*** Opening Supplied data ***
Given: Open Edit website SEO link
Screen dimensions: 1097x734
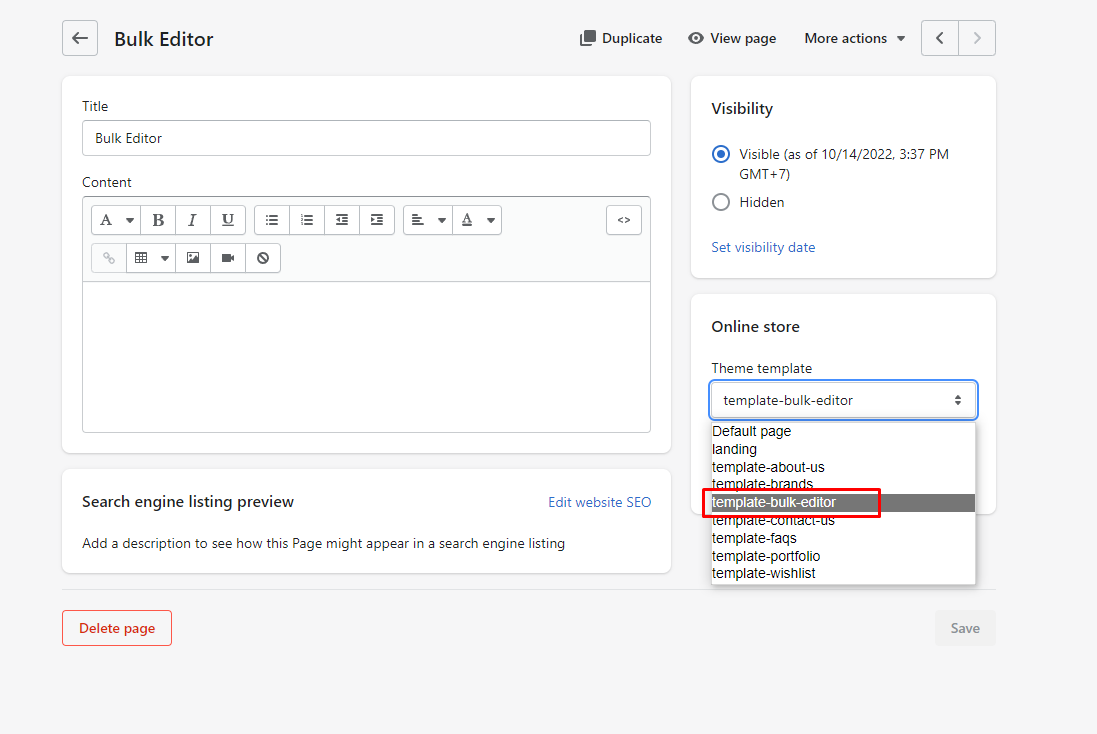Looking at the screenshot, I should (x=599, y=502).
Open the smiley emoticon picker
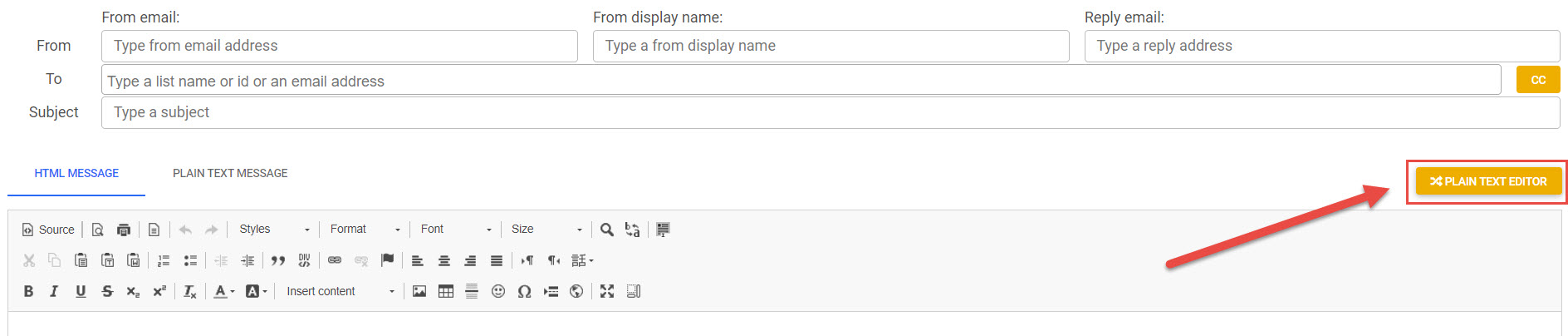This screenshot has height=336, width=1568. [x=498, y=291]
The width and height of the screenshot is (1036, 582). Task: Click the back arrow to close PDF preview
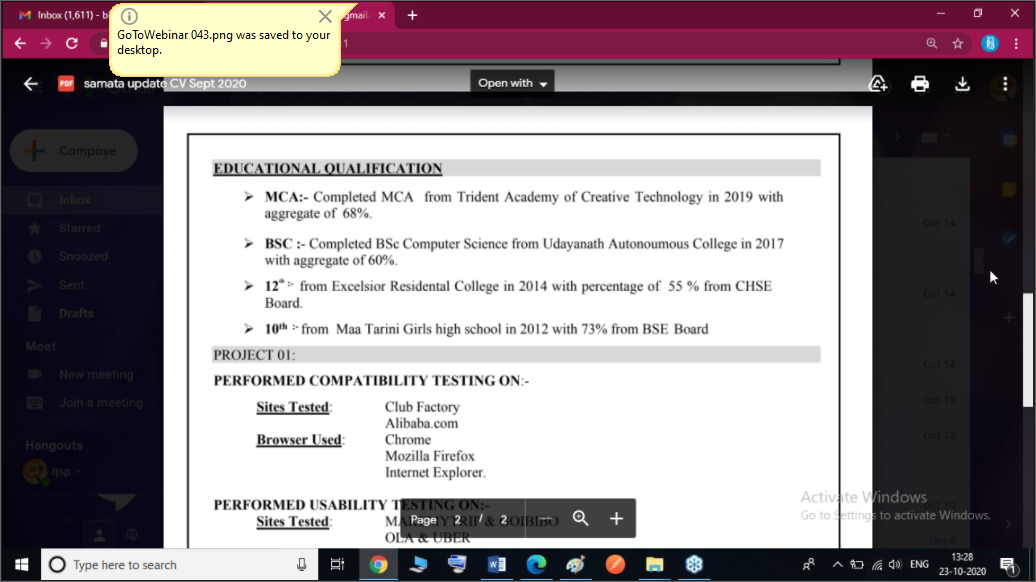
*** Closing Supplied data ***
Goal of the exercise: From the records given above, reproduce all text exactly and exclude each picture.

Response area:
Given: Open Edit website SEO link
Screen dimensions: 1097x734
Looking at the screenshot, I should (x=599, y=502).
Open the smiley emoticon picker
This screenshot has height=336, width=1568. [x=498, y=291]
The width and height of the screenshot is (1036, 582). Task: Click the back arrow to close PDF preview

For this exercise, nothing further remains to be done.